■ Task description ■
In the material, reproduce the lines between the one containing "Open 状态 dropdown in 获取制品 row" and the one containing "pyautogui.click(x=1459, y=551)", inclusive, substituting "px" for every "pixels" and changing nothing else. Omit the pictures from your output.

## BEGIN Data shown

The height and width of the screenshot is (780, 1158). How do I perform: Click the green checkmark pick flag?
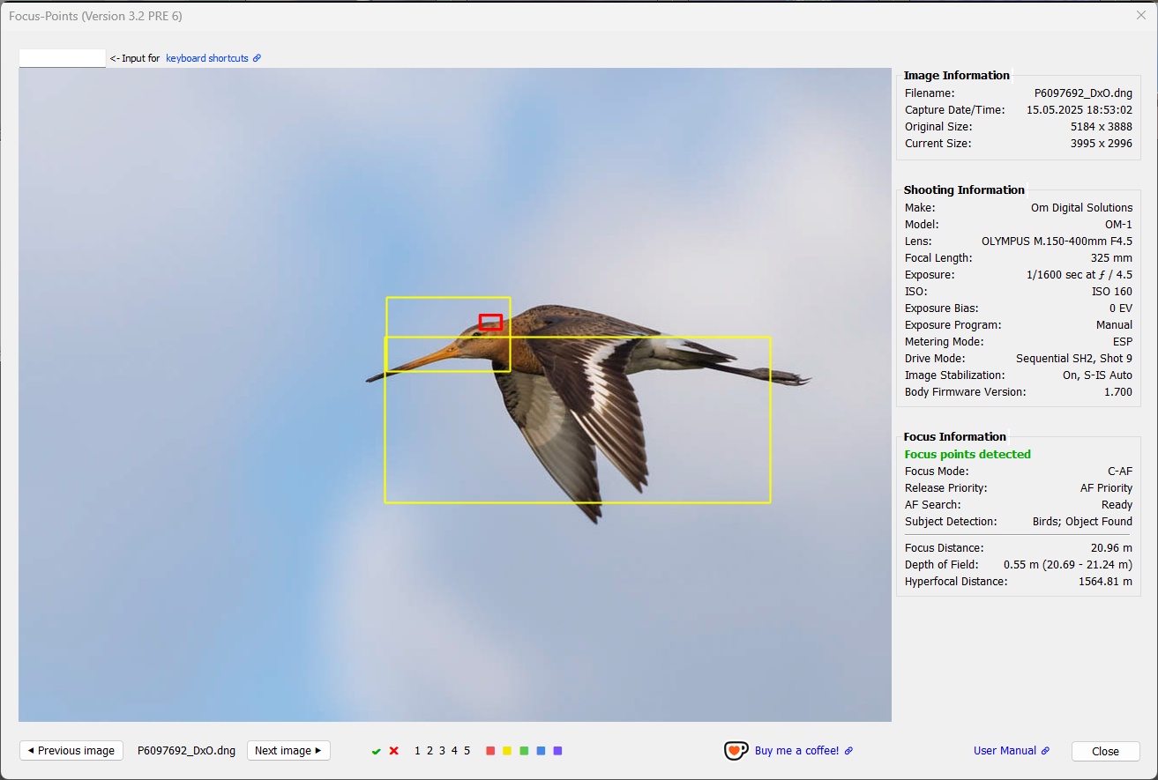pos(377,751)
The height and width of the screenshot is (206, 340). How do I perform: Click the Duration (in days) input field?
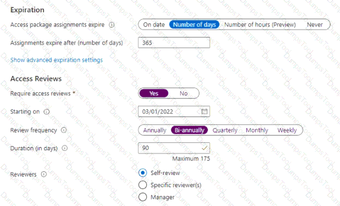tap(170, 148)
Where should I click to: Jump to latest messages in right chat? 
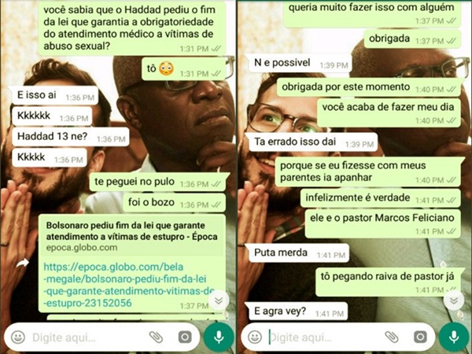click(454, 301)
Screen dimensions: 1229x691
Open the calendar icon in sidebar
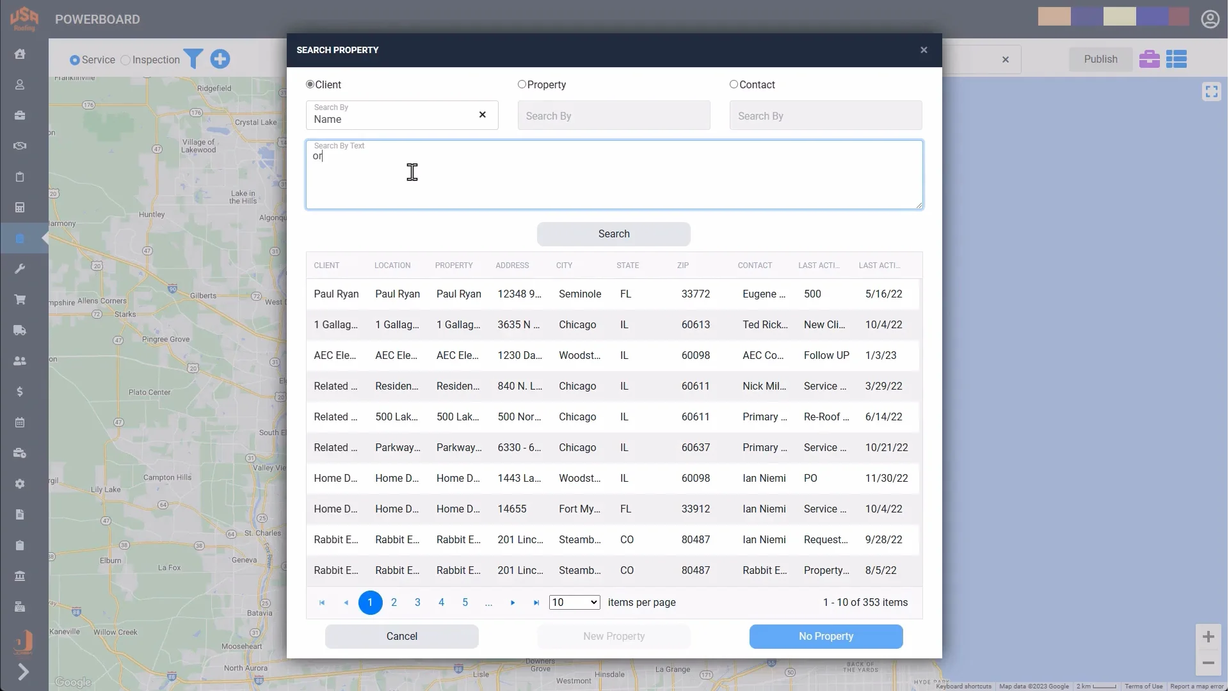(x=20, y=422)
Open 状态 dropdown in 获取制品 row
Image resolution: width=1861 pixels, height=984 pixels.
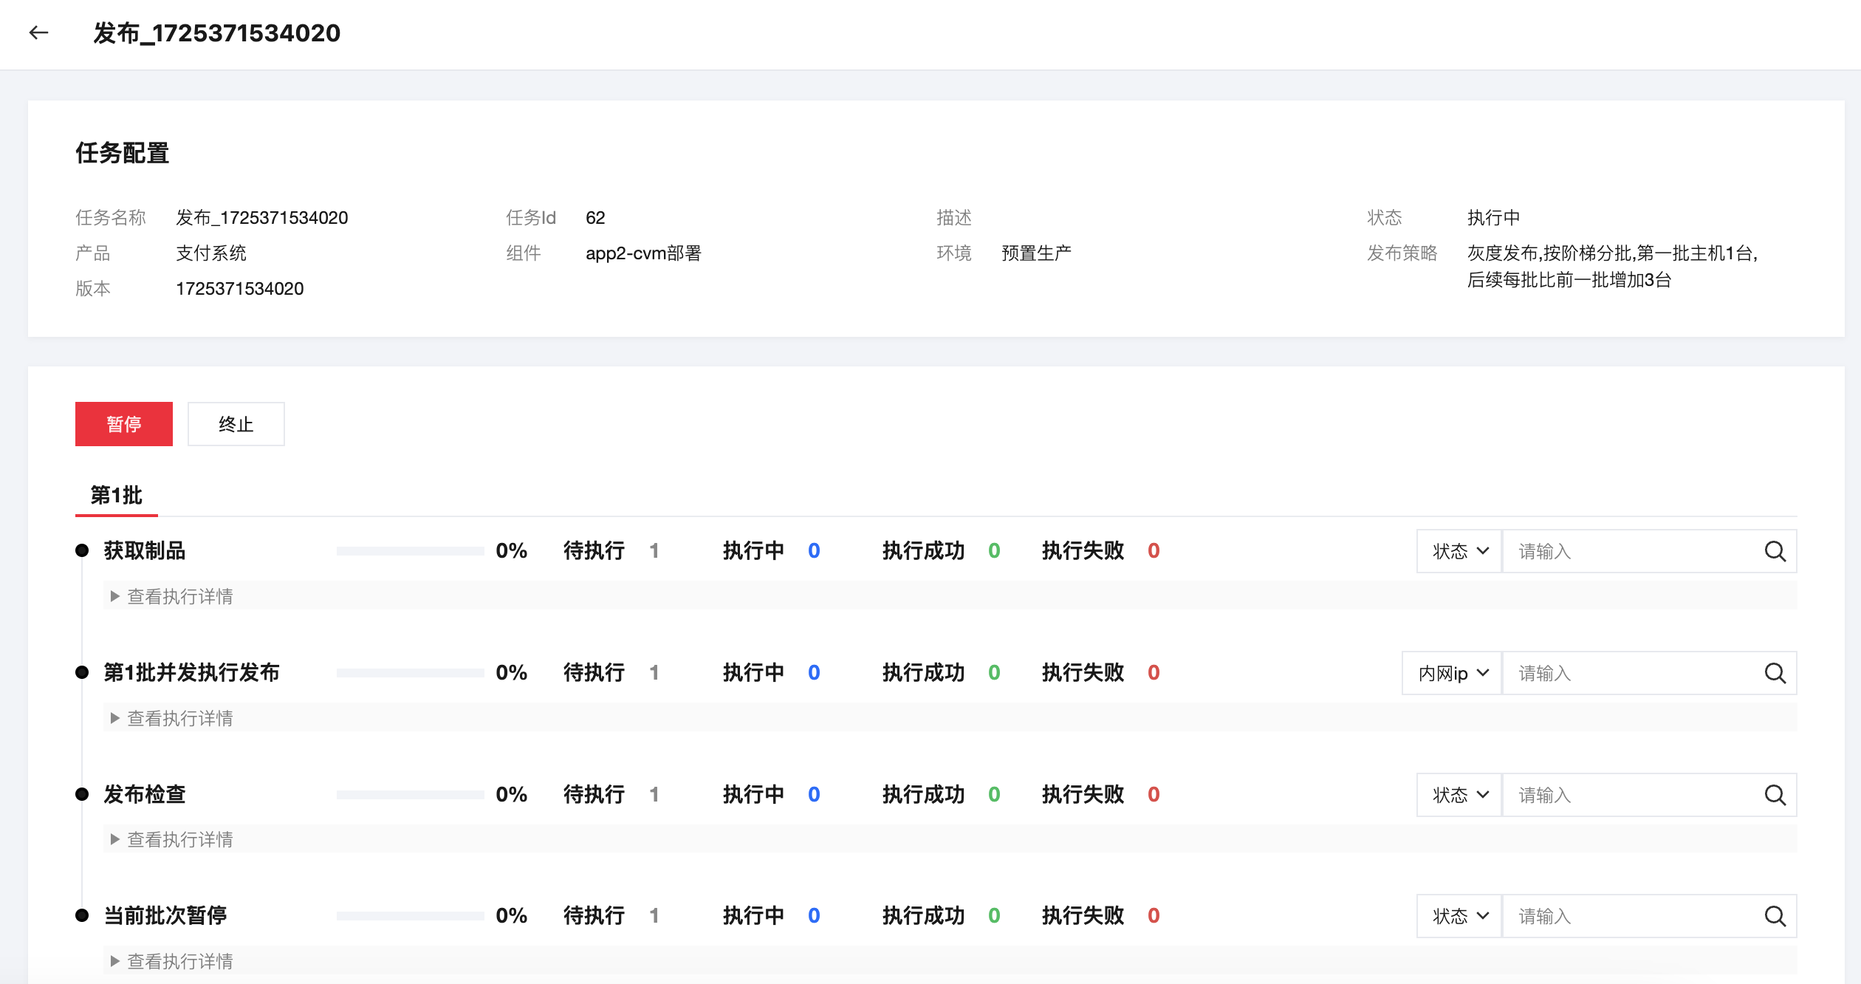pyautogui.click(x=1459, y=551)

## END Data shown
## BEGIN Data shown

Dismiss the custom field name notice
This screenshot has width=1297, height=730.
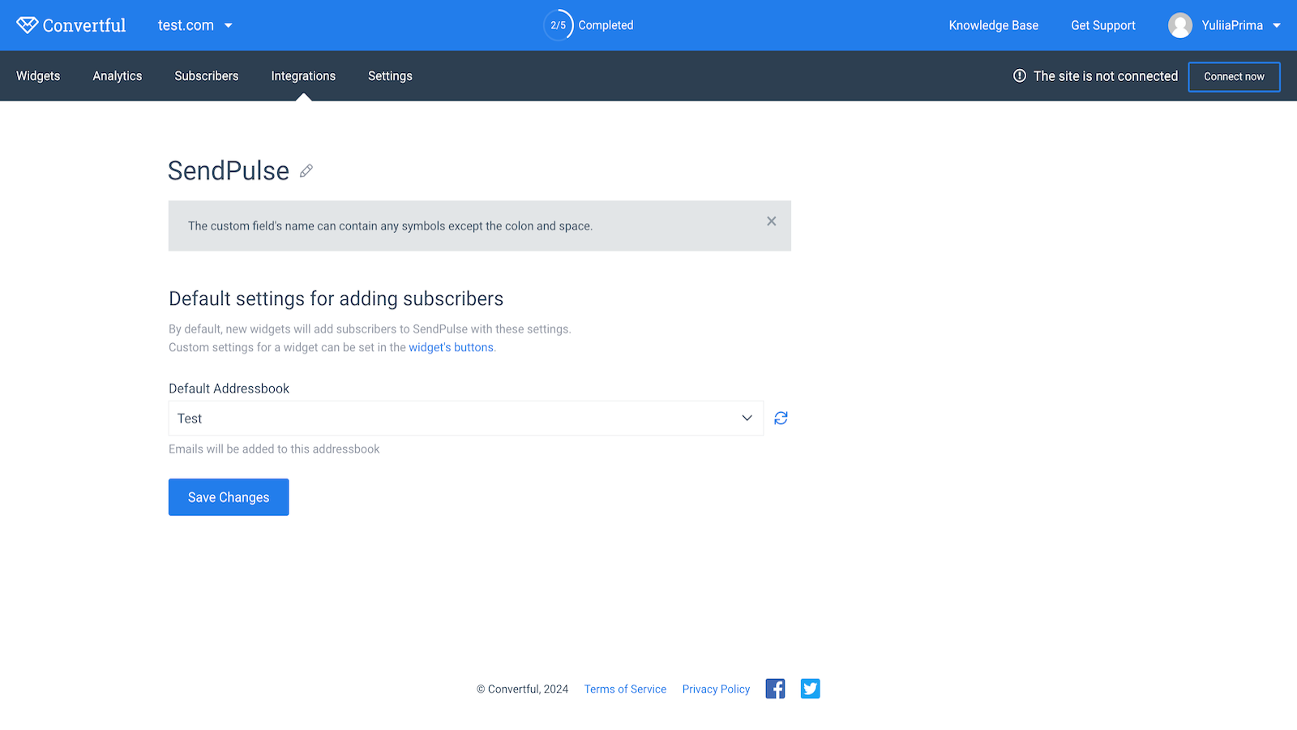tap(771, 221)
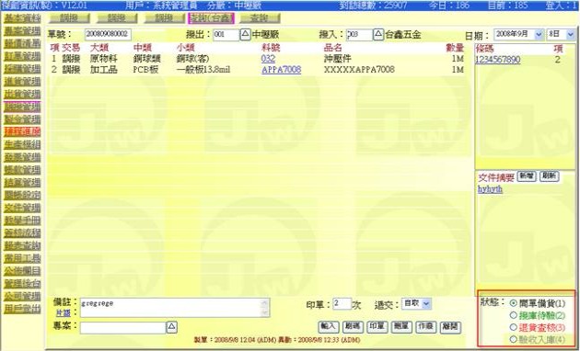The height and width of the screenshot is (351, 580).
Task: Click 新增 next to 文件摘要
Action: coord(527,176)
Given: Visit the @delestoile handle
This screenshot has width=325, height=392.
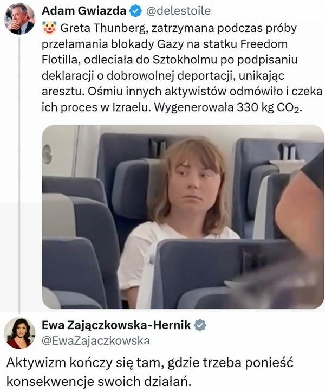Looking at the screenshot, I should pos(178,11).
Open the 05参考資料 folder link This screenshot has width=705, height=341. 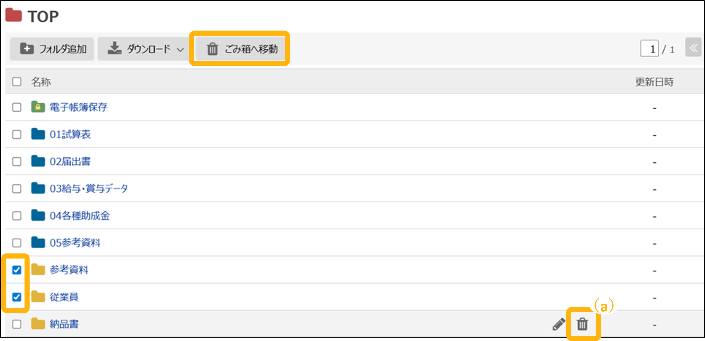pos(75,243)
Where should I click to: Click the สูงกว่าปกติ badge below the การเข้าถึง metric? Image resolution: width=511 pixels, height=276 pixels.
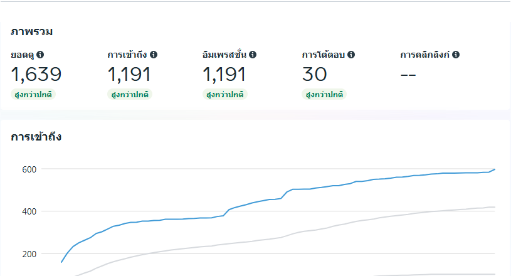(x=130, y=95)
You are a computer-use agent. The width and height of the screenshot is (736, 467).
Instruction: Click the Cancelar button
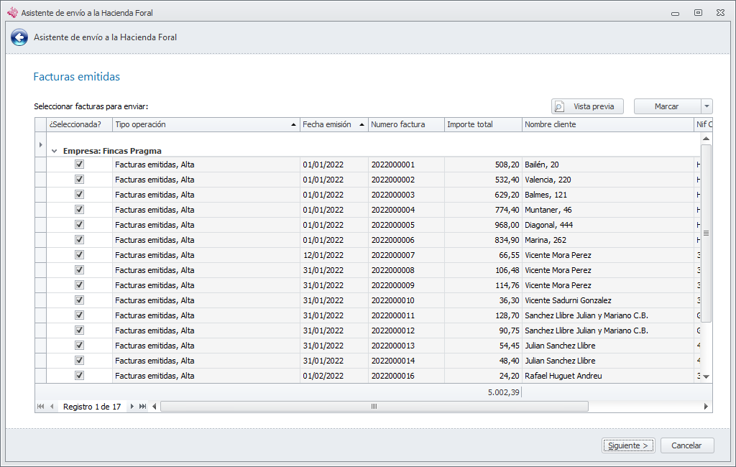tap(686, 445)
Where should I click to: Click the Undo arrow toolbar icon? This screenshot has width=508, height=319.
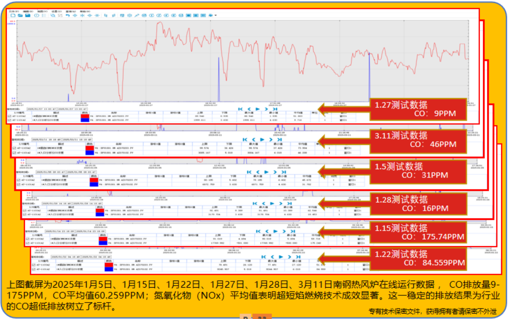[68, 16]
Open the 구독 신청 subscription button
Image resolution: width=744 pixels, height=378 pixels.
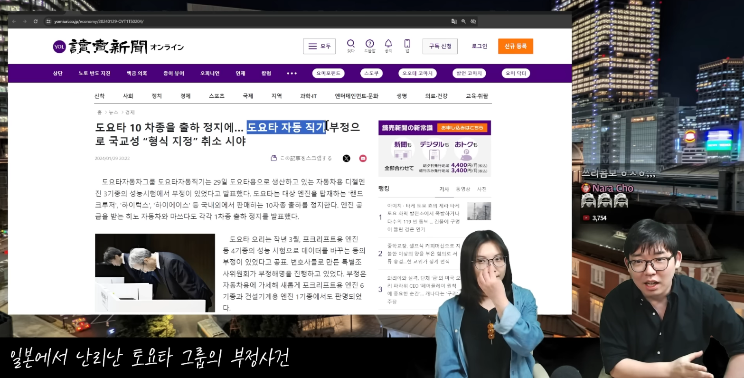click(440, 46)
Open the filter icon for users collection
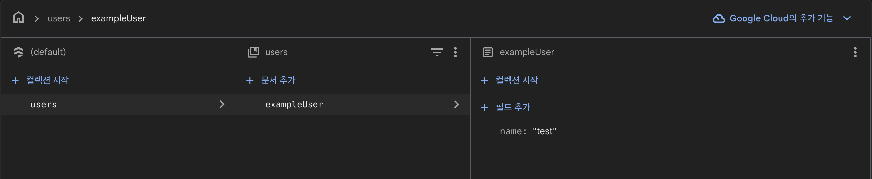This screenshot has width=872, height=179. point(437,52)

## END Data shown

■ Finished task ■
Open 状态 dropdown in 获取制品 row
Image resolution: width=1861 px, height=984 px.
pyautogui.click(x=1459, y=551)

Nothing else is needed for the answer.